Reginald made a wry face; but, after a pause of solemn reflection, he
consented, on condition that Lucy would keep near him, and kiss him
directly afterward.

"I shall be sure to do that, because you will be a good boy then."

Outside the door Reginald paused: "I have a favor to ask you,
cousin--a great favor. You see I am so very little, and you are so
big; now the husband ought to be the biggest."

"Quite my own opinion, Reggy."

"Well, dear, now if you would be so kind as not to grow any older till
I catch you up, I shall be so very, very, very much obliged to you,
dear."

"I will try, Reggy. Nineteen is a very good age. I will stay there as
long as my friends will let me."

"Thank you, cousin."

"But that is not what we have in hand."

The nurses were just agreeing what a shame it was of miss to take that
little vagabond's part against them, when she opened the door. "Nurse,
here is a penitent--a young gentleman who is never going to use rude
words, or be violent and naughty again."

"La! miss, why, it is witchcraft--the dear child--soon up and soon
down, as a boy should."

"Beg par'n, nurse--beg par'n, Kitty," recited the dear child, late
tiger, and kissed them both hastily; and, this double formula gone
through, ran to Miss Fountain and kissed her with warmth, while the
nurses were reciting "little angel," "all heart," etc.

"To take the taste out of my mouth," explained the penitent, and was
left with his propitiated females; and didn't they nag him at short
intervals until sunset! But, strong in the contemplation of his future
union with Cousin Lucy, this great heart in a little body despised the
pins and needles that had goaded him to fury before.

Lucy went down to the drawing-room. She found Mrs. Bazalgette leaning
with one elbow on the table, her hand shading her high, polished
forehead; her grave face reflecting great mental power taxed to the
uttermost. So Newton looked, solving Nature.

Miss Fountain came in full of the nursery business, but, catching
sight of so much mind in labor, approached it with silent curiosity.

The oracle looked up with an absorbed air, and delivered itself very
slowly, with eye turned inward.

"I am afraid--I don't think--I quite like my new dress."

"That _is_ unfortunate."

"That would not matter; I never like anything till I have altered it;
but here is Baldwin has just sent me word that her mother is dying,
and she can't undertake any work for a week. Provoking! could not the
woman die just as well after the ball?"

"Oh, aunt!"

"And my maid has no more taste than an owl. What on earth am I to do?"

"Wear another dress."

"What other can I?"

"Nothing can be prettier than your white mousseline de soie with the
tartan trimming."

"No, I have worn that at four balls already; I won't be known by my
colors, like a bird. I have made up my mind to wear the jaune, and I
will, in spite of them all; that is, if I can find anybody who cares
enough for me to try it on, and tell me what it wants." Lucy offered
at once to go with her to her room and try it on.

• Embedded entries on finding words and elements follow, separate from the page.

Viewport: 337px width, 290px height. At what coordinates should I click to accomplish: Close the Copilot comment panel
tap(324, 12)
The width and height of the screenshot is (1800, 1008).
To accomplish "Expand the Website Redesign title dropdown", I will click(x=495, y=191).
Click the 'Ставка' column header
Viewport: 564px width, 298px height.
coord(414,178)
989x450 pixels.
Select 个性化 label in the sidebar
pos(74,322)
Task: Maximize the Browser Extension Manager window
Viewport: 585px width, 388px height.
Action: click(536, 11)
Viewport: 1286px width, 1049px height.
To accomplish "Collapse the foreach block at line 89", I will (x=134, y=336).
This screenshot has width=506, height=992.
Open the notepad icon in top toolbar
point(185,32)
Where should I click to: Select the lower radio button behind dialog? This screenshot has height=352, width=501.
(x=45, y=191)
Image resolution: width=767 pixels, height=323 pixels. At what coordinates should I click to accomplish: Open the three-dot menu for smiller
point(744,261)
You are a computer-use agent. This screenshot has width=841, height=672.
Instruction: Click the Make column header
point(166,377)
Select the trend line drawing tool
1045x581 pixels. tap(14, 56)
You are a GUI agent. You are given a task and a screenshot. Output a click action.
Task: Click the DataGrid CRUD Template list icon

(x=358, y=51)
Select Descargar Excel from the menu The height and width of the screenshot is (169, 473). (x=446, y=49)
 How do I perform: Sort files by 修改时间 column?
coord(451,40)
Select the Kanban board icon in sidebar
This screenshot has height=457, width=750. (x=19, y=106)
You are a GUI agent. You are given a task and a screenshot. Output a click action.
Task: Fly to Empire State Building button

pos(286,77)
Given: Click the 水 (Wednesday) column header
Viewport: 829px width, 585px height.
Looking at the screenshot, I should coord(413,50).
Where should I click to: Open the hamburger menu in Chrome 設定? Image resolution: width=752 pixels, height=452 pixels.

"No--no--it is so cold there; we will do it here by the fire. You will
find it in the large wardrobe, dear. Mind how you carry it. Lucy! lots
of pins."

Mrs. Bazalgette then rang the bell, and told the servant to say she
was out if anyone called, no matter who.

Meantime Lucy, impressed with the gravity of her office, took the
dress carefully down from the pegs; and as it would have been death to
crease it, and destruction to let its hem sweep against any of the
inferior forms of matter, she came down the stairs and into the room
holding this female weapon of destruction as high above her head as
Judith waves the sword of Holofernes in Etty's immortal picture.

The other had just found time to loosen her dress and lock one of the
doors. She now locked the other, and the rites began. Well!!??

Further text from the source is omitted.